In any case where several matters
are required to be certified by, or covered by an opinion of, any
specified Person, it is not necessary that all such matters be
certified by, or covered by the opinion of, only one such Person,
or that they be so certified or covered by only one document, but
one such Person may certify or give an opinion with respect to some
matters and one or more other such Persons as to other matters, and
any such Person may certify or give an opinion as to such matters
in one or several documents.
Any certificate or opinion of an
officer of the Company may be based, insofar as it relates to legal
matters, upon a certificate or representations by counsel or an
opinion of counsel, unless such officer knows, or in the exercise
of reasonable care should know, that the certificate,
representations or opinion with respect to the matters upon which
such officer’s certificate or opinion is based are erroneous.

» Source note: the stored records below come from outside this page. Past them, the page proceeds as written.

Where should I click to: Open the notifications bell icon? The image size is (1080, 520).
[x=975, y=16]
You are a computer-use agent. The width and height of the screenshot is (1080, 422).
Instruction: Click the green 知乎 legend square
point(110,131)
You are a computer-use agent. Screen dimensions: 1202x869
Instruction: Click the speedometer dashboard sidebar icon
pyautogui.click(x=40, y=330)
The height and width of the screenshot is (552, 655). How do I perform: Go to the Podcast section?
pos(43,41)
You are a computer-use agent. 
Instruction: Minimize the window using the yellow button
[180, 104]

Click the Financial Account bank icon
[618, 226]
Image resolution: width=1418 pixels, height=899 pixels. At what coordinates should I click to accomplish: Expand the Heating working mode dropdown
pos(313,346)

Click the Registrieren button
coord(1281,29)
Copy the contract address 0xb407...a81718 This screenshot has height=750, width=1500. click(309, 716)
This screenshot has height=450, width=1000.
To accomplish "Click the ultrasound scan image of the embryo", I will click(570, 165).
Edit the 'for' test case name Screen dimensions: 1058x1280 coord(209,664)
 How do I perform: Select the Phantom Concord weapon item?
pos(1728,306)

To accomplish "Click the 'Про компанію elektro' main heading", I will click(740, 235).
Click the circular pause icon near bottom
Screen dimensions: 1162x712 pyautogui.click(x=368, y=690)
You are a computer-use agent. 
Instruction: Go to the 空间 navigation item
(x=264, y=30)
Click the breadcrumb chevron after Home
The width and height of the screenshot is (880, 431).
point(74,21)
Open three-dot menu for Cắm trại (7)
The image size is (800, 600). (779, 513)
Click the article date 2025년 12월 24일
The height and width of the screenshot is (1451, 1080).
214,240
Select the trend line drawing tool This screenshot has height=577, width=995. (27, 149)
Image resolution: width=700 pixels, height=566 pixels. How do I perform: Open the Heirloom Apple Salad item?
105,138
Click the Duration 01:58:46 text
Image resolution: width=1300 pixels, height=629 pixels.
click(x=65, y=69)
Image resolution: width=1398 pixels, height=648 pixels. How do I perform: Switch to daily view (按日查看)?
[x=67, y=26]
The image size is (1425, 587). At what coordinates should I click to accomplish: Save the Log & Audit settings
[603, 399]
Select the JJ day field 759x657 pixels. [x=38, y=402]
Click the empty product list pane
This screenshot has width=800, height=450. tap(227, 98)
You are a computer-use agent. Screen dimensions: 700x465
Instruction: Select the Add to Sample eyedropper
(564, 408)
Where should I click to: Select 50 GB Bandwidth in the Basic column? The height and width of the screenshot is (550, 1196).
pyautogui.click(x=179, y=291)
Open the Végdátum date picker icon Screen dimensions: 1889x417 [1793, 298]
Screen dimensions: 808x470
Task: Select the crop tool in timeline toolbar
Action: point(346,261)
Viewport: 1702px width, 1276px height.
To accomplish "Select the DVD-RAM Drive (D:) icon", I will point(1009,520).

Any such certificate or representations of counsel or opinion of
counsel may be based, insofar as it relates to factual matters,
upon a certificate or opinion of, or representations by, an officer
or officers of the Company stating that the information with
respect to such factual matters is in the possession of the
Company, unless such counsel knows, or in the exercise of
reasonable care should know, that the certificate or opinion or
representations with respect to such matters are
erroneous.
Where any Person is required to
make, give or execute two or more applications, requests, consents,
certificates, statements, opinions or other instruments under this
Indenture, they may, but need not, be consolidated and form one
instrument.
Section 1.6 Acts of
Holders; Record Dates.
(a) Any request, demand,
authorization, direction, notice, consent, waiver or other action
provided or permitted by this Indenture to be given, made or taken
by Holders may be embodied in and evidenced by one or more
instruments of substantially similar tenor signed by such Holders
in person or by their agent duly appointed in writing; and, except
as herein otherwise expressly provided such action shall become
effective when such instrument or instruments are delivered to the
Trustee and, where it is hereby expressly required, to the Company.
Such instrument or instruments (and the action embodied therein and
evidenced thereby) are herein sometimes referred to as the
“Act” of the Holders signing such instrument or
instruments. Proof of execution of any such instrument or of a
writing appointing any such agent shall be sufficient for any
purpose of this Indenture and (subject to Section 6.1 )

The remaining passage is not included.